● Requirement:
Reproduce the entries below exactly, but only from the line containing "Productivity (69, 1345)" to the line containing "Business & Industry (40, 391)", inclusive.

Records from a dataset:
──────────

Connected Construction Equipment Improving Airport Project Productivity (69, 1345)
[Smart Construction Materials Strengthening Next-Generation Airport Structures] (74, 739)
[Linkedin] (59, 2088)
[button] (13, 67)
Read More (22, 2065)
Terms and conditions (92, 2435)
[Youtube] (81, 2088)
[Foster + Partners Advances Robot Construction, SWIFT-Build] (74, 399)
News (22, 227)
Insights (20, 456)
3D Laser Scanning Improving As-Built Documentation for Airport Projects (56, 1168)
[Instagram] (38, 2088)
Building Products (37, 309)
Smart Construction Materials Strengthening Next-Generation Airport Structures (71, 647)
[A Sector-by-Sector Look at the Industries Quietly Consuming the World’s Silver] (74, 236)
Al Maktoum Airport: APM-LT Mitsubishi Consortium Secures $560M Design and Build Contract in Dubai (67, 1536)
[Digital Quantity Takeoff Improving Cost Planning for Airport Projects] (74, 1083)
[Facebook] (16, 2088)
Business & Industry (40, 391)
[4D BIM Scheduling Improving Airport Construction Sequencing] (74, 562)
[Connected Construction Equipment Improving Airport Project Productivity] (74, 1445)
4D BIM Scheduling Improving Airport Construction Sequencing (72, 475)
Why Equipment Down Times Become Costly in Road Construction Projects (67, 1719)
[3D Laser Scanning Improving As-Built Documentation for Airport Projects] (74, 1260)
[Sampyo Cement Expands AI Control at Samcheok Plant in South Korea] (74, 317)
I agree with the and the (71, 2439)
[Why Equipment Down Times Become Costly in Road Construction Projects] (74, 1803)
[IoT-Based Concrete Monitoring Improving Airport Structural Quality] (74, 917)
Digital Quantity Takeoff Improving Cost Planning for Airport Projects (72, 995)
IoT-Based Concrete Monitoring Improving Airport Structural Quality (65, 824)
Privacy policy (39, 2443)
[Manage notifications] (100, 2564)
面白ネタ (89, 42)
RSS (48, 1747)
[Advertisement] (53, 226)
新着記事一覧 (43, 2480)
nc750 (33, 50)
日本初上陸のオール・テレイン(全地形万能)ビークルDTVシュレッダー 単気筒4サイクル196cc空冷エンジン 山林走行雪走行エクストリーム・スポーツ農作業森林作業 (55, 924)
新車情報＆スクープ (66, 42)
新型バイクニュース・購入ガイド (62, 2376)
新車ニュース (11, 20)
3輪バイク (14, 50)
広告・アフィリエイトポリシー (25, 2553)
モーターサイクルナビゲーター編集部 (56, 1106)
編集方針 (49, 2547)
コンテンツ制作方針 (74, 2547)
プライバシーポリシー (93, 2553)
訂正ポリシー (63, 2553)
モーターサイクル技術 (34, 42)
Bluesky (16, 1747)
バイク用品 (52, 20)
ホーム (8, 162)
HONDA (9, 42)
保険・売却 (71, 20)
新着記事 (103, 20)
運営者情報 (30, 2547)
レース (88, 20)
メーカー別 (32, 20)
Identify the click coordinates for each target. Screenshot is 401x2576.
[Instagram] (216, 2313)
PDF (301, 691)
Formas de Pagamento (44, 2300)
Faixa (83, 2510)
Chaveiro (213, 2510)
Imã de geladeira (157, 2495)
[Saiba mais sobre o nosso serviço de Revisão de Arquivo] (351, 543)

──────────

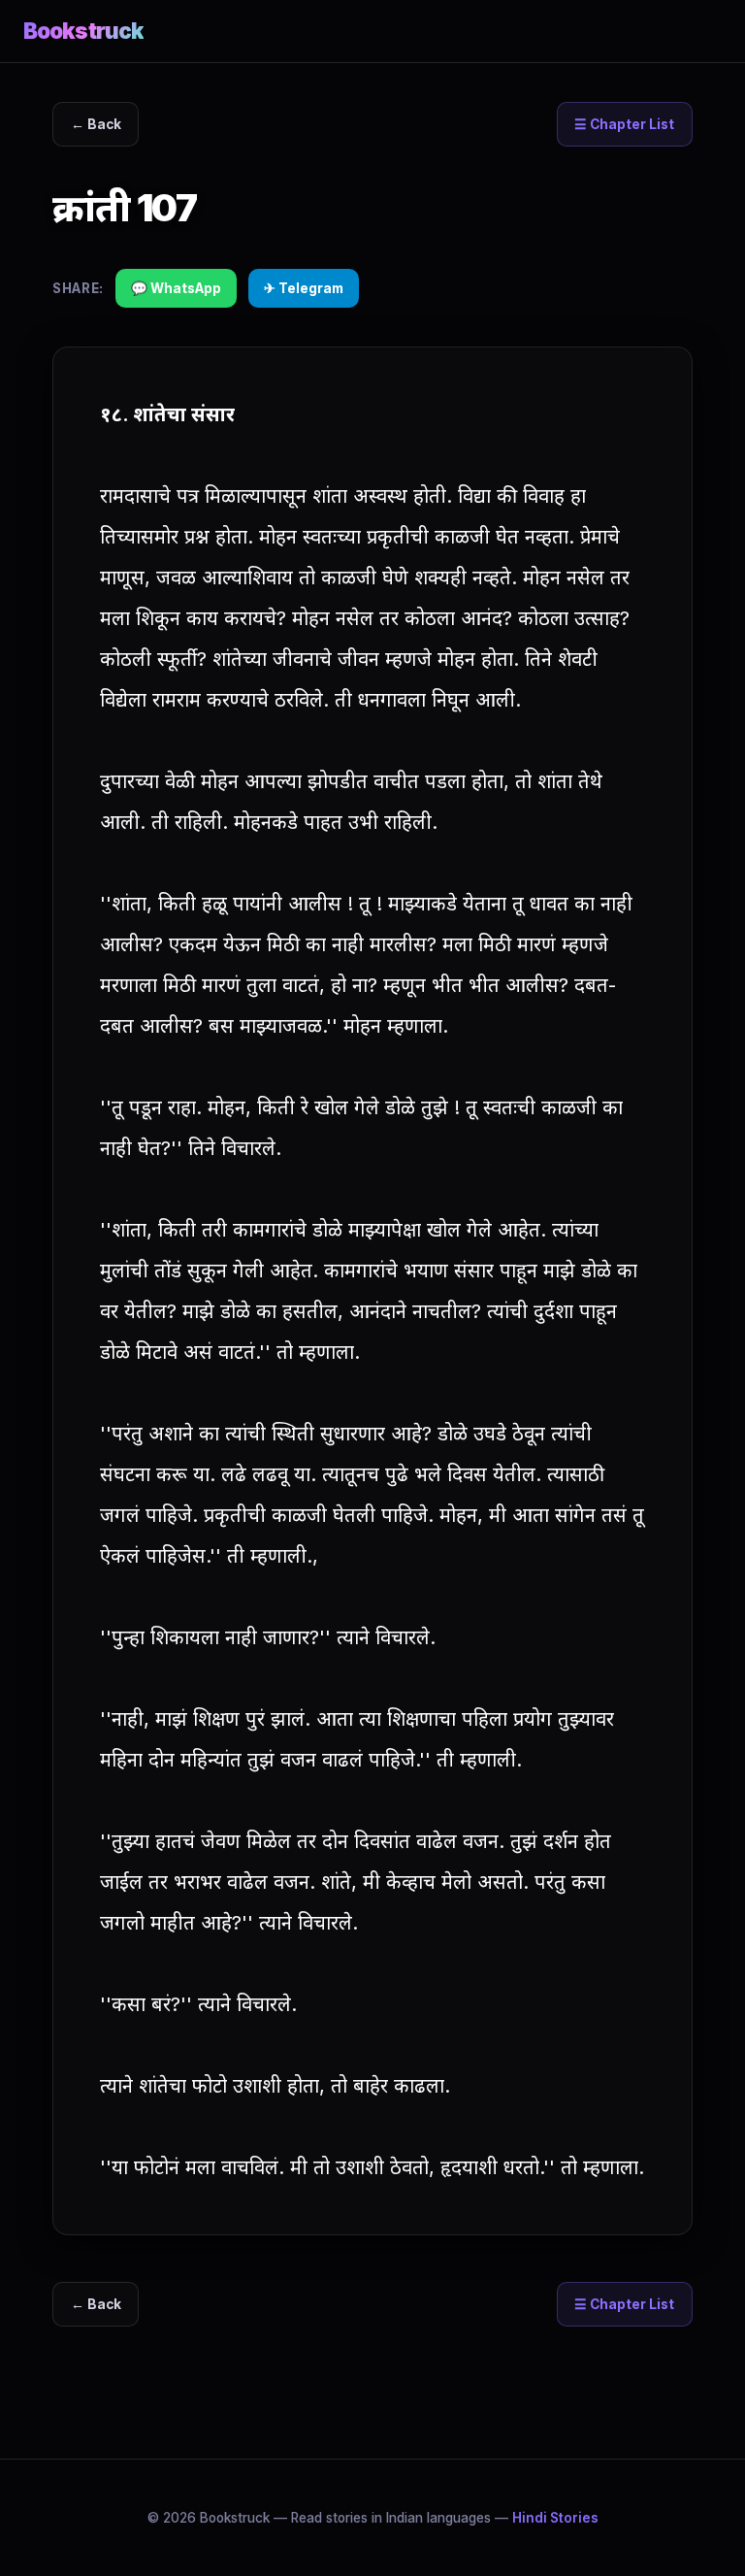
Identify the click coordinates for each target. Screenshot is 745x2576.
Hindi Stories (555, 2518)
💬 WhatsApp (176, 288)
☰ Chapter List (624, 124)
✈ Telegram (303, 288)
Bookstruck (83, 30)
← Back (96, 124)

──────────

● Your response:
Connected Construction Equipment Improving Airport Project Productivity (69, 1345)
[Smart Construction Materials Strengthening Next-Generation Airport Structures] (74, 739)
[Linkedin] (59, 2088)
[button] (13, 67)
Read More (22, 2065)
Terms and conditions (92, 2435)
[Youtube] (81, 2088)
[Foster + Partners Advances Robot Construction, SWIFT-Build] (74, 399)
News (22, 227)
Insights (20, 456)
3D Laser Scanning Improving As-Built Documentation for Airport Projects (56, 1168)
[Instagram] (38, 2088)
Building Products (37, 309)
Smart Construction Materials Strengthening Next-Generation Airport Structures (71, 647)
[A Sector-by-Sector Look at the Industries Quietly Consuming the World’s Silver] (74, 236)
Al Maktoum Airport: APM-LT Mitsubishi Consortium Secures $560M Design and Build Contract in Dubai (67, 1536)
[Digital Quantity Takeoff Improving Cost Planning for Airport Projects] (74, 1083)
[Facebook] (16, 2088)
Business & Industry (40, 391)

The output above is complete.